- Chhan Location within India Chhan Location within Rajasthan
- Coordinates: 25°53′27″N 76°28′56″E﻿ / ﻿25.89077°N 76.48234°E
- Country: India
- State: Rajasthan
- District: Sawai Madhopur
- Tehsil: Khandar

Area
- • Total: 2.5963 km^{2} (1.0024 sq mi)
- Elevation: 223 m (732 ft)

Population (2011)
- • Total: 1,015
- • Density: 390.9/km^{2} (1,013/sq mi)
- Time zone: UTC+5:30 (IST)
- Postal Index Number: 322001
- STD code: 01435

= Chhan, Sawai Madhopur =

Chhan is a village in the Sawai Madhopur district of Rajasthan, India. It is identified with Jhain (or Jhayin), which is mentioned in the Delhi Sultanate chronicles as an important town of 13th and 14th century India.

== History ==

Chhan is identified with the Jhain town mentioned in the Delhi Sultanate chronicles. In the late 13th century, Jhain was a part of the Chahamana kingdom, and guarded the approaches to the kingdom's capital Ranthambore.

According to the Delhi Sultanate chronicles, Jhain was renamed to Shahr-i Nau ("new town") in 1301. Therefore, historian Kishori Saran Lal (1950) speculated that Jhain may be the modern Naya Gaon (or Naigaon) village located near Ranthambore. However, Satya Prakash Gupta (1975) identified Jhain with Chhan (or Chhain), located between Naya Gaon and Ranthambore, around 16 km from Naya Gaon. Gupta notes that according to the Mughal courtier Abul Fazl, the pass of Jhain led to Ranthambhore. This description fits Chhan, where the road to Ranthambore ascends the hills. The Sultanate records also show that Jhain was located very close to Ranthambore: Jhain is located around 11 km south-east of Ranthambore.

=== Khalji period ===

According to Miftah al-Futuh of the Delhi courtier Amir Khusrau, the Delhi Sultan Jalaluddin Khalji invaded Jhain in 1291. When Jalaluddin came close to the Jhain fort, a Chahamana army led by Gardan Saini came out of the fort and fought the invaders. After the battle ended with a Delhi victory and Saini's death, the remaining Chahamana contingents stationed at Jhain evacuated the fort, and retreated to Ranthambore. The invaders subsequently plundered Jhain, and dismantled the fort. Jalaluddin admired the non-Islamic sculpture and carvings of Jhain, but being an iconoclast, he broke the idols. The Miftah al-Futuh claims that this battle resulted in deaths of thousands of defenders, but only one Turkic soldier of Delhi was killed.
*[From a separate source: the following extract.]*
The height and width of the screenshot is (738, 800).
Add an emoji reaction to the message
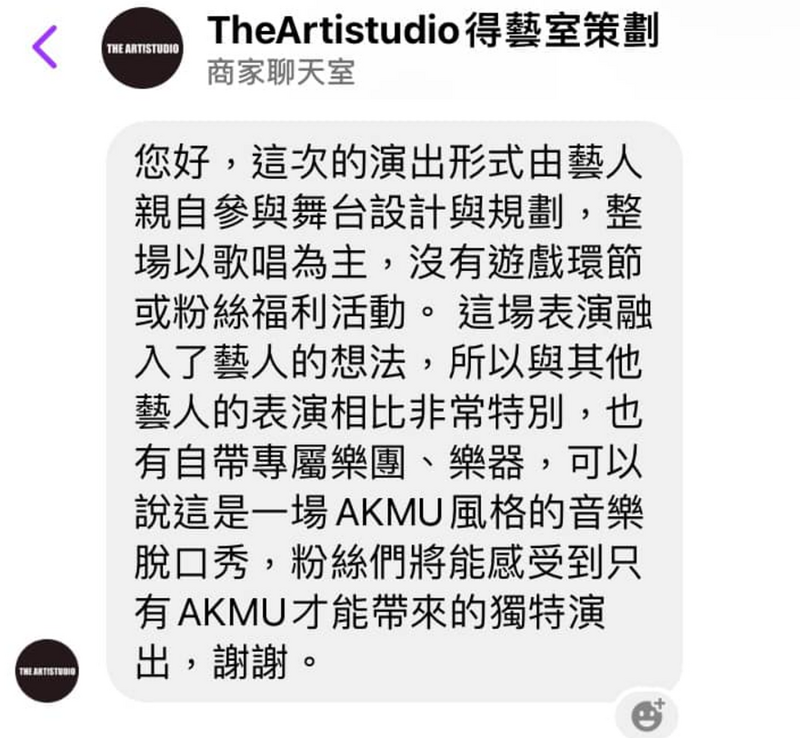647,715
According to Ziauddin Barani's Tarikh-i-Firuz Shahi, Jalaluddin planned to conquer Ranthambore, but retreated to avoid loss of Muslim lives. In 1292, the Delhi army invaded Jhain again, obtaining plunder in the process.

During Alauddin Khalji's conquest of Ranthambore in 1301, the Delhi army captured Jhain and renamed it to Shahr-i Nau ("new town"). Alauddin's brother and general Ulugh Khan was granted Ranthambore and Jhain as iqta'. By the time of Ulugh Khan's successor Malik Izz al-Din Bura Khan, Jhain was subjected to the same land-tax (kharaj) as the core territories of the Sultanate, indicating that it was now firmly under the control of the Delhi Sultanate.

=== Mughal period ===

In the Mughal Empire, Jhain was a pargana in the Garh Ranthamnbore sarkar of the Ajmer subah. The pargana was held by Jai Singh II and his ancestors as jagir (fief).

== Demographics ==

According to the 2011 Census of India, Chhan has 196 households with 1,015 people. The population includes 561 males and 454 females. Of all the villagers, 208 belong to Scheduled Castes, and 502 belong to Scheduled Tribes. 393 of the villagers are illiterate.